---------- RECORDS TO USE

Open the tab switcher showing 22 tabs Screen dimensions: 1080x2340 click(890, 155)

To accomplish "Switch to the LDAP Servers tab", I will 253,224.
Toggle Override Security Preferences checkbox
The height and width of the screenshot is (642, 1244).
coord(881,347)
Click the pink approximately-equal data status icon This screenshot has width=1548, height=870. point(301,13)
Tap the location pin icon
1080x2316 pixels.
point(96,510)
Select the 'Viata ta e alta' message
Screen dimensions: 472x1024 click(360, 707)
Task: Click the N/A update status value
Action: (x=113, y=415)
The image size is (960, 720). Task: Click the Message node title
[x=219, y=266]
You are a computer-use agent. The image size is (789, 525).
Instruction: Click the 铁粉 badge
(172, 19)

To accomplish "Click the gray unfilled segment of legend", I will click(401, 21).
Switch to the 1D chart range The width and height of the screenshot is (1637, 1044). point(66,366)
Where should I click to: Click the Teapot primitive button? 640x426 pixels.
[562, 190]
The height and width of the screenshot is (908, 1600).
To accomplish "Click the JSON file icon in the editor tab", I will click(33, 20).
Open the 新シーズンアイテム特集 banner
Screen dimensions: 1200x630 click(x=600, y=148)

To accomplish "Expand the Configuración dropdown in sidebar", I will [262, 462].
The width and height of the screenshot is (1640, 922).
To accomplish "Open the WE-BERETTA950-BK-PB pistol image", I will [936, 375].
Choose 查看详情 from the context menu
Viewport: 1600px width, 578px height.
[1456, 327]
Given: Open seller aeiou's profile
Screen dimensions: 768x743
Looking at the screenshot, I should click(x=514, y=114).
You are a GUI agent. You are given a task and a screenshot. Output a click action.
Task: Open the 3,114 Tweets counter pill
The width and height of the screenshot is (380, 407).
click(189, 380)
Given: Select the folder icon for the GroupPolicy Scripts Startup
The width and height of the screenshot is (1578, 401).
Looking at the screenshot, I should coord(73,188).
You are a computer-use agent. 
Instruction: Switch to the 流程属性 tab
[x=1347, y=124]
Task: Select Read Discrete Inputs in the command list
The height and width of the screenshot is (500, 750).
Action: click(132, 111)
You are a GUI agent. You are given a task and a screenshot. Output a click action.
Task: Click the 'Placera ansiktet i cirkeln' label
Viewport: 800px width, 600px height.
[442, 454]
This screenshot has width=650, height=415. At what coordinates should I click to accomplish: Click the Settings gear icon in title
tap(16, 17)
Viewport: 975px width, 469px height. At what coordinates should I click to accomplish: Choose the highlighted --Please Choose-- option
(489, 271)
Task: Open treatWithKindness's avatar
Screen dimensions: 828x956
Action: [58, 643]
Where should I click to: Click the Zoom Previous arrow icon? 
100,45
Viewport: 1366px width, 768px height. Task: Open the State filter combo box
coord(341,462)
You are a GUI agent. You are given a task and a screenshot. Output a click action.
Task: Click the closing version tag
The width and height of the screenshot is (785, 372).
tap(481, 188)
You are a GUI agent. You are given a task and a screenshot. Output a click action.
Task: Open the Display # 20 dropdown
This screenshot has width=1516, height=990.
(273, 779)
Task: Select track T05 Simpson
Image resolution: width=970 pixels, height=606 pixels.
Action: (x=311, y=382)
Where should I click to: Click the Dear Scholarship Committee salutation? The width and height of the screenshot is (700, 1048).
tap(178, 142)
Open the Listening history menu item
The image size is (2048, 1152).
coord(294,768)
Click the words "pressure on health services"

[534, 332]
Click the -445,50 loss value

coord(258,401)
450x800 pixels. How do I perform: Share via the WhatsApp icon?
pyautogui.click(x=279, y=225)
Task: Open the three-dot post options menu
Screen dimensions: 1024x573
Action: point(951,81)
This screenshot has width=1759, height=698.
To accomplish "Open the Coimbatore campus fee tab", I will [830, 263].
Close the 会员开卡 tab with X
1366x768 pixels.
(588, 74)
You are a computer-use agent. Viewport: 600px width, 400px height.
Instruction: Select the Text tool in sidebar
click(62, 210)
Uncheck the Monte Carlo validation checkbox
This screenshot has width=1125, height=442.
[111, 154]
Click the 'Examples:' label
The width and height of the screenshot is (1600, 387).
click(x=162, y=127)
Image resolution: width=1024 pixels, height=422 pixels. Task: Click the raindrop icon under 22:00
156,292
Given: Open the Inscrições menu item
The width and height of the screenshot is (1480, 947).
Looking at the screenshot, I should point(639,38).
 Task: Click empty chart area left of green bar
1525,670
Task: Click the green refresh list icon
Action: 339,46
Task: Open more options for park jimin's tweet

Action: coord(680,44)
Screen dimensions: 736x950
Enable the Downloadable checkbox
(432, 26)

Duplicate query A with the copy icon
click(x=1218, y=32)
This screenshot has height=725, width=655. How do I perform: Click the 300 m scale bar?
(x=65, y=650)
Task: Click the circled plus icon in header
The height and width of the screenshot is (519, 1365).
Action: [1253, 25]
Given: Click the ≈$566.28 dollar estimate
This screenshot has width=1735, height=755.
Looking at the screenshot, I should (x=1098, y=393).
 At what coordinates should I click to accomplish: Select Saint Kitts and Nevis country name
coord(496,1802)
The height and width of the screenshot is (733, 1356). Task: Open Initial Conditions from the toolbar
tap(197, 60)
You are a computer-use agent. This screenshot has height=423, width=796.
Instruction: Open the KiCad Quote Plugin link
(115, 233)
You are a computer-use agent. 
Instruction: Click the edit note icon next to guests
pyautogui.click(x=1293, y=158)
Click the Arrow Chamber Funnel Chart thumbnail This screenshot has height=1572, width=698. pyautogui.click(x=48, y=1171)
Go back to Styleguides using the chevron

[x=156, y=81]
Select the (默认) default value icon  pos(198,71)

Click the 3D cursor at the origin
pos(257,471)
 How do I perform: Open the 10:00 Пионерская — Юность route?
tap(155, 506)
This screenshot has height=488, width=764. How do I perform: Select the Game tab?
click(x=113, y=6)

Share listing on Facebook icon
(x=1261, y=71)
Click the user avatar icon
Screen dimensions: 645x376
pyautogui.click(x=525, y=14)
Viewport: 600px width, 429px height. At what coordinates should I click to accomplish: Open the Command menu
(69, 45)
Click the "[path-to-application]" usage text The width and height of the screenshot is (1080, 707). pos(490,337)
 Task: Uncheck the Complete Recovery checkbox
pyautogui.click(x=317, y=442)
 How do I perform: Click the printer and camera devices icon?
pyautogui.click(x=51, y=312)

--------------------

### WHAT THIS TASK INVOLVES
Return only the lines between the one holding "Task: Open the three-dot post options menu" and the one holding "Given: Open the Inscrições menu item", inclusive, exactly as they appear above.

### RESPONSE AREA
Task: Open the three-dot post options menu
Screen dimensions: 1024x573
Action: point(951,81)
This screenshot has width=1759, height=698.
To accomplish "Open the Coimbatore campus fee tab", I will [830, 263].
Close the 会员开卡 tab with X
1366x768 pixels.
(588, 74)
You are a computer-use agent. Viewport: 600px width, 400px height.
Instruction: Select the Text tool in sidebar
click(62, 210)
Uncheck the Monte Carlo validation checkbox
This screenshot has width=1125, height=442.
[111, 154]
Click the 'Examples:' label
The width and height of the screenshot is (1600, 387).
click(x=162, y=127)
Image resolution: width=1024 pixels, height=422 pixels. Task: Click the raindrop icon under 22:00
156,292
Given: Open the Inscrições menu item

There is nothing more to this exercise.